Abenomics is working—but it had better not work too well

Having delivered a first round of blockbuster growth, Shinzo Abe can afford a little breather.
Having delivered a first round of blockbuster growth, Shinzo Abe can afford a little breather.
Image: AP Photo/Kyodo News
We may earn a commission from links on this page.

Japan’s robust economic growth in the first quarter—3.5% on an annualized basis, well ahead of predictions—is a sign that the radical monetary and fiscal policies of prime minister Shinzo Abe are helping. But if Japan’s growth and accompanying currency devaluation continue, they will have a ripple effect on other Asian economies. And some experts argue that Japan’s problems can’t be solved by simply splashing the cash.

Japan’s newfound confidence means that Japanese outbound investment in Asian emerging markets is likely to increase. But the IMF, World Bank and Asian Development Bank (ADB) have all warned that this could end in tears.

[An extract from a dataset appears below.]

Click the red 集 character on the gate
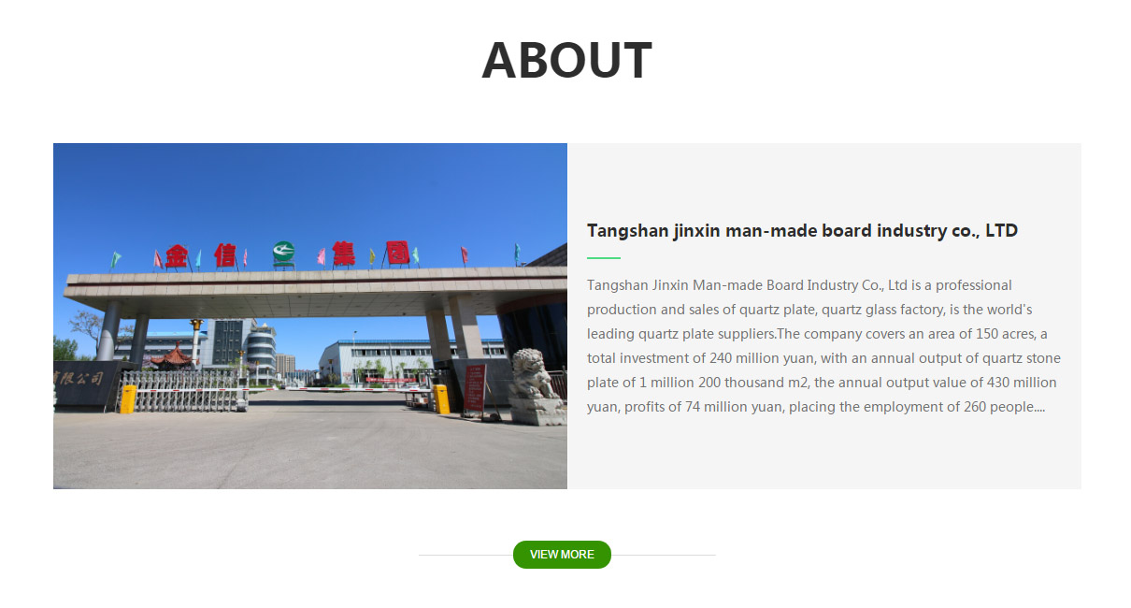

ADB managing director Rajat Nag told an audience at the bank’s annual meeting recently that “the positive thing of quantitative easing out of Japan and other economies is that they will start to grow, but we have to be wary of building asset bubbles.”

Then there’s the problem of Japan’s export competitors. As we’ve previously reported, policymakers worldwide are having to deal with the impact of a devalued yen, which has slipped to over ¥100 to the dollar from less than ¥80 in October, making Japanese exports cheaper. Japan’s Toyota is already feeling the benefits, but South Korea is busy cutting interest rates, partly to assist its vehicle and electronics exporters.

Finally, not all economists are convinced that Abenomics will provide more than a temporary boost. Frederic Neumann, co-head of Asian economics at HSBC, wrote in the Financial Times (paywall) last month that while Japan’s “monetary bazooka” is massive, a similar approach to economic stagnation was used before in the 1990s and 2000s. He adds, in the Wall Street Journal (paywall), that Japan’s structural problems—it’s not very attractive to foreign direct investment, for instance, and has high corporate tax—need to be dealt with. If not, “the extra cash to be injected by the Bank of Japan will only hasten the country’s economic demise.” A return to growth in the world’s third largest economy is a good thing, but it comes with strings attached.